RR 762 Unsuccessful Employment and Support Allowance claims – qualitative research

ESA claims closed by Jobcentre Plus, or withdrawn by the customer

Most of the interviewees in this research whose claim had been closed or withdrawn before it was fully assessed said they had ended their ESA claim as their health condition had improved.

Some had proactively withdrawn their claim, informing Jobcentre Plus of this, while others simply stopped submitting medical certificates or did not return their ESA50, in the knowledge this would prompt Jobcentre Plus to close their claim. Nobody interviewed consciously ignored an invite to a WCA as a means of closing their claim.

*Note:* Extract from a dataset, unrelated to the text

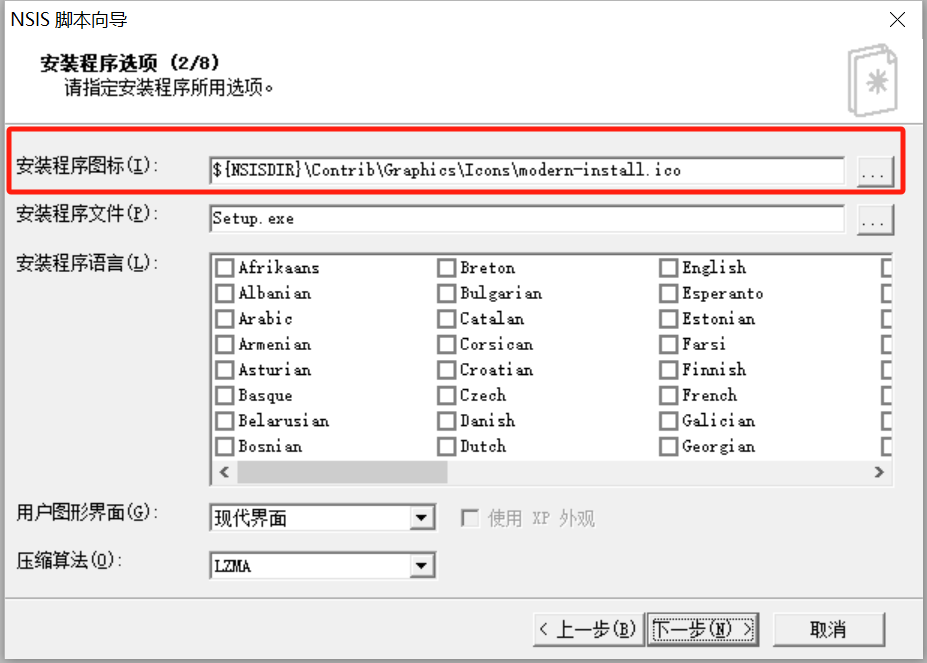Image resolution: width=927 pixels, height=663 pixels.
Task: Click the left arrow of the language scrollbar
Action: click(223, 472)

A smaller number of customers had their claim closed by Jobcentre Plus because they had difficulty completing and returning the ESA50, submitting medical certificates, or attending a WCA, even though they did not really want to end their claim. In some cases, this was because the customer’s condition made co-operating with the assessment process difficult, while in others, other life events, such as bereavement, made it difficult for them to progress their claim.

Views on being found fit for work and appealing this decision

Some of those interviewed strongly disagreed with the decision to find them fit for work, while others accepted this to a greater or lesser degree, agreeing they were now able to work. Not all of those who disagreed with the fit for work decision had appealed.
The research sample excluded those awaiting an appeal outcome. Therefore, these views on appeals come from those who did not appeal, those who had been unsuccessful at appeal, and those who had withdrawn their appeal.

The view that it was ‘pointless’ to appeal was fairly widespread; some felt they were too far away from the threshold set for ESA; others felt ‘powerless in the face of officialdom’; others did not see themselves as the kind of person who would appeal, or felt uncomfortable with appealing in some way.

For some people, their circumstances at the time, including their own ill-health, family illness, bereavement or homelessness, meant that appealing had not been a priority for them.

Some people who had withdrawn their appeal decided they could no longer carry on with it as it entailed several stages and an increasing amount of paperwork.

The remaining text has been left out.